Per ogni via libera che si apre c’è un fermo che va sbloccato: la Commissione UE ha approvato la proroga del quadro temporaneo Ucraina sugli aiuti di stato per altri sei mesi, quindi fino al 31 dicembre. La buona notizia, tuttavia, per essere applicata nella sua interezza, necessita di un approccio trasversale, che tocchi gli ambiti di prioritario interesse e possa così valere come vero sostegno e aiuto concreto alle imprese.

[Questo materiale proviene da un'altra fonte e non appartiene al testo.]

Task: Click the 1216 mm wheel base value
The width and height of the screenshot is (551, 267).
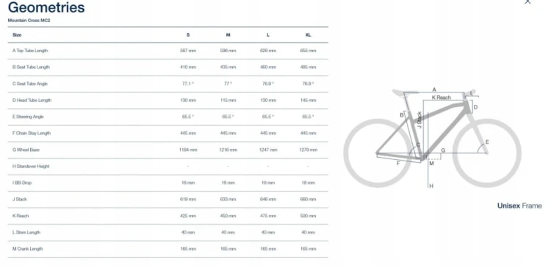Action: point(228,150)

In primis, ora più che mai è necessario arrivare a una moratoria dei debiti per le aziende agricole colpite dagli effetti delle tensioni internazionali, con i costi di produzione balzati alle stelle e – in contemporanea – il crollo dei prezzi agricoli.
“Siamo contenti che le mobilitazioni di carattere pacifico organizzate da Coldiretti al Brennero stiano portando i primi risultati,” commentano Gianluca Boeri e Bruno Rivarossa, Presidente di Coldiretti Liguria e Delegato Confederale.

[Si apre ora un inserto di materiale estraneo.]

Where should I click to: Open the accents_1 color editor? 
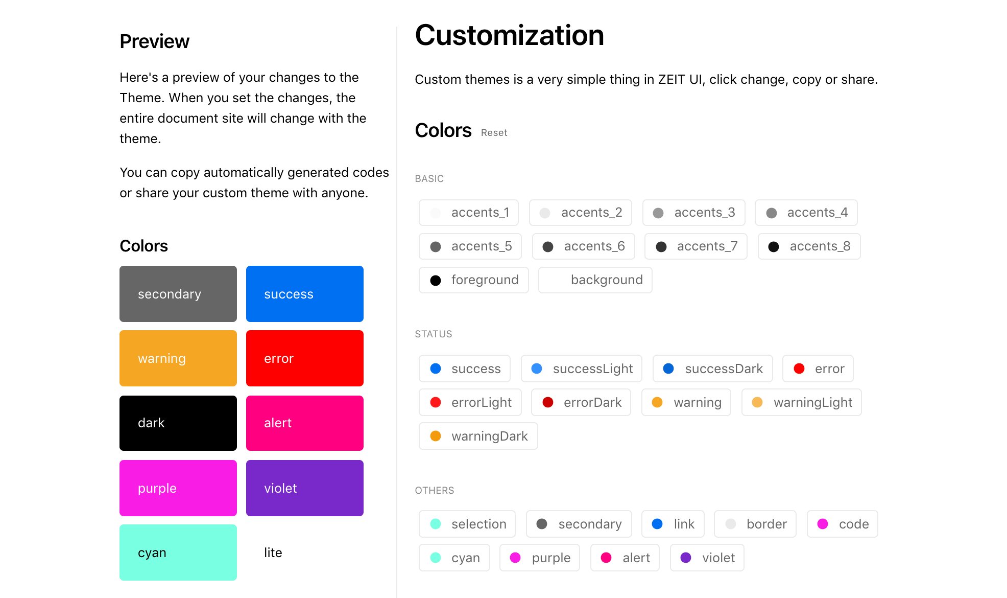[x=468, y=213]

“Tuttavia, tale flessibilità degli aiuti di stato deve essere in primis applicata a una possibilità di sospendere le rate dei mutui per venire incontro alle difficoltà economiche che le imprese agricole stanno vivendo, ossia la moratoria sui debiti”.
Al posto di un approccio orizzontale, dunque, che pone al centro dell’attenzione da parte della Commissione Europea una questione per volta, Coldiretti risponde con il bisogno di verticalità, ossia affrontare in sinergia diverse questioni che toccano e influenzano la catena produttiva.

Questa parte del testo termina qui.